IV. Supervised Learning: Support Vector Machines

Support Vector Machines (SVMs) learn decision boundaries between classes by selecting from among the set of training points those points (vectors) closest to the decision boundary. They therefore avoid having to store all the training data. See the illustration here.

  1. Make a lab6 directory and download the files color_svm.py and sample_image.jpg into it.

  2. Run the demo by typing "python3 -i color_svm.py". The "-i" switch is necessary to keep Python in "interactive" mode so it doesn't quit when the main program finishes.

  3. To learn a "medium green" color class corrsponding to the bottle cap on the right side of the image, left click on some points on the bottle cap, and right click on some points of other colors.

  4. Try to maintain roughly equal numbers of positive and negative examples of "medium green". The order in which you pick points doesn't matter because the classifier is retrained from scratch every time a point is added.

  5. If your training set gets out of balance, the SVM may set the decision boundary to something crazy, and all the pixels may be selected or deselected. Just add some more training points to bring things into balance, and the model will recover.

  6. The SVM can also set bad decision boundaries if your data are not cleanly separable, and the fraction of misclassified points exceeds some threshold. Again, adding more training points will cure the problem.

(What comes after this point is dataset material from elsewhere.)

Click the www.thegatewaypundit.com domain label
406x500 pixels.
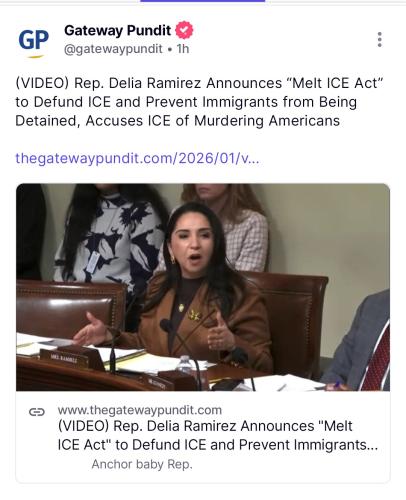pyautogui.click(x=140, y=410)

  7. Modify the demo to include options for saving and reloading the trained classifier using pickle. Read this page to learn how to do that.

V. Train Cozmo to Recognize An Object

Unfortunately the color_svm demo cannot run inside cozmo-tools due to problems with the tkinter GUI interface, which matplotlib relies on. So you will have to train your classifier offline. But you can still collect images from Cozmo using the new SaveImage node in nodes.py.

  1. Pick a uniformly colored object you want Cozmo to track.

  2. Get a good picture of the object through Cozmo's camera using the SaveImage node.

  3. Using your modified color_svm program, train the classifier.

  4. Write a state machine program to load the trained classifier, classify pixels in the latest camera image, and display that result with matplotlib. You won't be able to make this real-time interactive because of the tkinter problem; you will have to use plt.show() and further execution will be blocked until you type "q" in the plot window. So you can only process one image at a time.

VI. Make Cozmo Find and Track Your Object

Write code so Cozmo looks for for your object if it's not in view, and drives up to it, maintaining a modest distance. If you gently move the object, Cozmo should continue to move so as to maintain the desired distance.

You can test for the presence of the object by counting the number of pixels that are in your desired color class.

Hand In

Hand in all the code you wrote above, plus relevant screen shots.